Sinon je ne puy dire, en chantant vos beautez,
Fors que je vey des feux et de grandes clairtez,
Qui troublerent ma vuë et brûlerent mon ame[1].


XX


À la beauté du ciel vostre beauté j’égale :
Le ciel en sa rondeur toute forme contient
Et par son mouvement crée, esmeut et maintient ;
De semblables effets vous estes liberale.

Car vostre belle veuë, admirable et fatale,
Crée en nous les amours, les garde et les soustient,
Et tant de beaux pensers, dont l’esprit s’entretient,
Ont leur mouvement d’elle et leur forme ideale.

Le clair soleil du ciel fait naistre en tournoyant
Les fleurs, l’or precieux, le rubis flamboyant,
Dont mainte dame apres son beau chef environne.
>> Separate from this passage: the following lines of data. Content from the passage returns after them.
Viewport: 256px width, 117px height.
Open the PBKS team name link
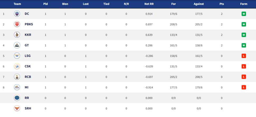(x=29, y=24)
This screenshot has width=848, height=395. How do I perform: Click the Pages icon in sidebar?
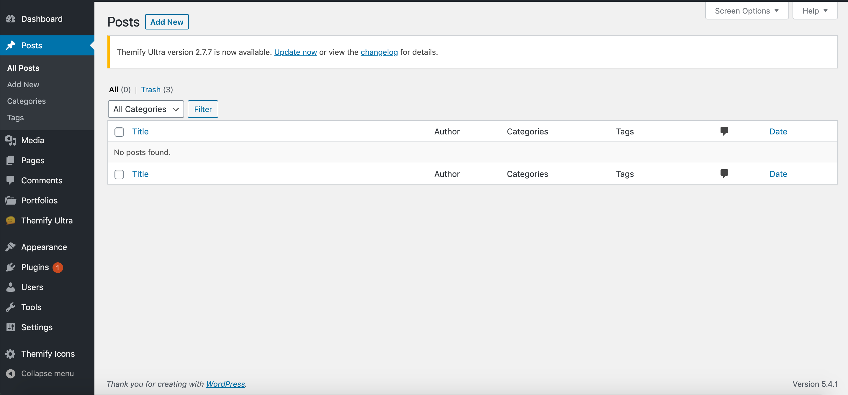point(11,160)
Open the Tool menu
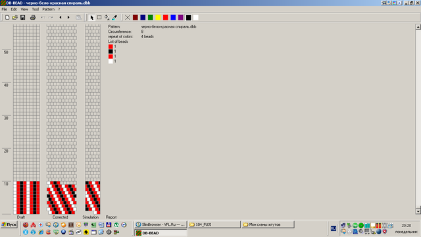421x237 pixels. click(35, 9)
Les soleils de vos yeux, mon esprit allumans,
Y produisent sans fin perles et diamans,
Dont j’espere en mes vers vous faire une couronne.


XXI


Le tans leger s’enfuit sans m’en apercevoir,
Quand celle à qui je suis mes angoisses console :
Il n’est vieil, ny boiteux, c’est un enfant qui vole,
Au moins quand quelque bien vient mon mal deçevoir.

À peine ai-je loisir seulement de la voir
Et de ravir mon ame en sa douce parole,
Que la nuict à grand pas se haste et me la volle,
M’ostant toute clarté, toute ame et tout pouvoir.

Bien-heureux quatre jours, mais quatre heures soudaines !
Que n’avez vous duré pour le bien de mes paines ?
Et pourquoy vostre cours s’est-il tant avancé ?

Plus la joie est extrême et plus elle est fuitive ;
Mais j’en garde pourtant la memoire si vive,
Que mon plaisir perdu n’est pas du tout passé.


  1. Traduction d’un sonnet italien dont voici le début :

    S’amate, almo mio sol, ch’ io canti, o scriva
    L’alte bellezze, onde ’l ciel volse ornarvi,
    Oprate si, ch’ io possa almen mirarvi,
    Per potervi ritrar poi vera et viva.